Zhu intenta establecer un diálogo. Cuando empiece a hablar se sentirá más relajada.

– En la parte oeste de la ciudad, en la calle los Lotos.

– ¿Hay algún estanque de lotos allí?

– No. Tal vez lo hubiese antes.

Empieza a caer sudor de su frente. Tiene las manos heladas. Su vista se nubla y se siente débil. Apoya sin fuerza su cabeza contra el respaldo del sillón. ¿Qué le ocurre? ¡Si acaba de llegar!

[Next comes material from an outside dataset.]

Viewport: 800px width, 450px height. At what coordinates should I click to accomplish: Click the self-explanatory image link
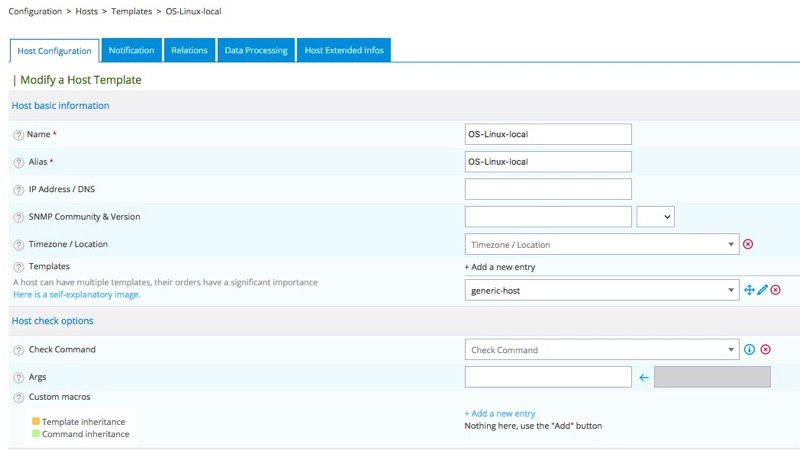coord(77,295)
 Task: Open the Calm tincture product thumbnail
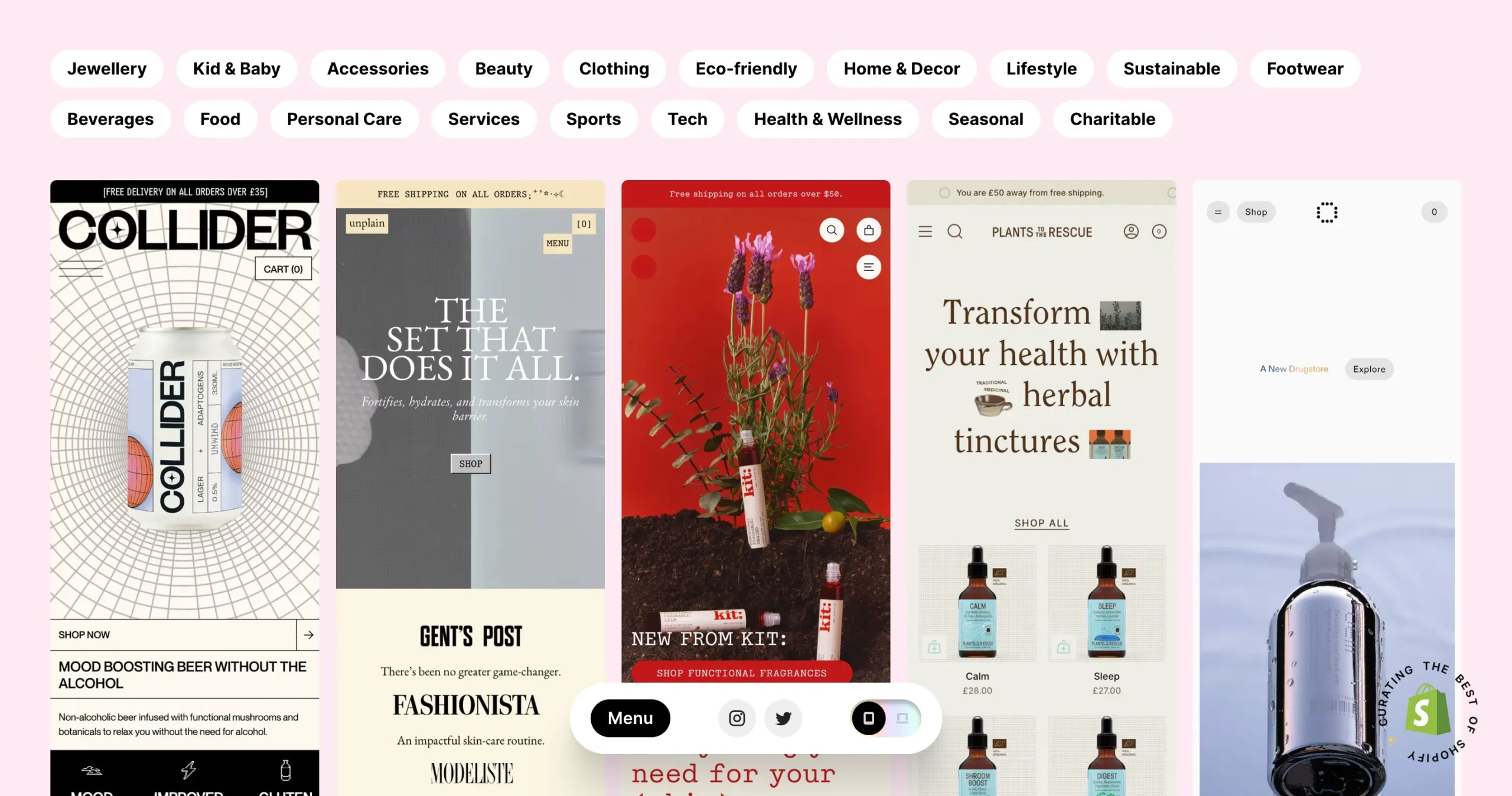pos(977,602)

– Las calles de Pekín tienen su historia… -Zhu mira a Liu Quan y se da cuenta de que tiene mala cara. Se levanta y llama a su mujer que está en el otro cuarto-: ¡Zhonglan!, la camarada Liu no se encuentra bien.

La esposa de Zhu llega enseguida. Levanta los párpados de Liu y le toma el pulso.

– ¿Hay que llamar a un coche?

– No hace falta. Prepara un vaso de leche y añádele azúcar.

Ha hablado rápido pero con tranquilidad.

– Lo siento… -dice Liu Quan con una voz muy débil.